China should scale back its U.S. dollar asset holdings to avoid risks in the event of a sharp weakness in the greenback or higher inflation in the U.S., a former People's Bank of China adviser Yu Yongding wrote in an article published in the state-run China Securities Journal on Monday.

China's foreign exchange reserves hit a record $2.454 trillion in the second quarter, the world's biggest. In May, Beijing reduced its U.S. Treasury holdings to $867.7 billion from $900.2 billion in April, yet maintaining the first position among the foreign holders of Treasury securities.

Yu said China should convert some of its U.S. dollar denominated assets into other currencies, commodities and direct investments. He wrote China has much bigger U.S. dollar asset holdings than is necessary, which may prove risky sometimes.

China should make use of the recent rise in U.S. price rise to gradually pull back from the Treasury market, he said. According to him, exiting now will not cause huge price fluctuations and China will not suffer severely.
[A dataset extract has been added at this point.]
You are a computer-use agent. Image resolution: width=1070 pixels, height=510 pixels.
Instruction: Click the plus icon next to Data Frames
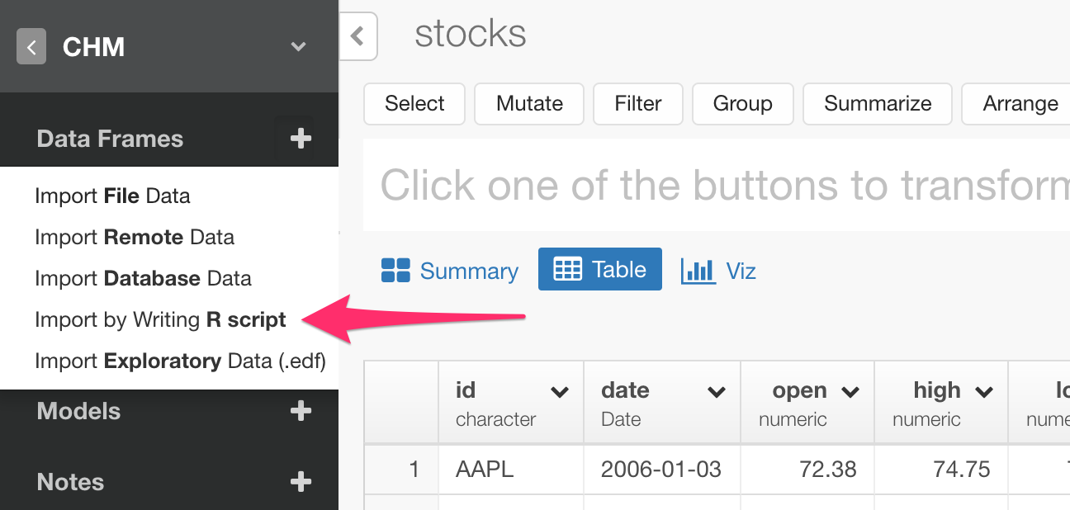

But, China's State Administration of Foreign Exchange said earlier in the month that it is confident of achieving stable returns in the long run from its foreign exchange reserves. According to SAFE, a decline in the value of U.S. dollar will not result in any real loss from Chinese foreign reserve investment. The regulator said currency translation losses are only paper loss and it will not realize any loss unless the central bank exchange it back into yuan.

The People's Bank of China will resort to such measure only if there is a war or a huge crisis, SAFE said. Actual purchasing power of reserve assets rose steadily and returns on Chinese reserves exceeded U.S. inflation for many years, it added.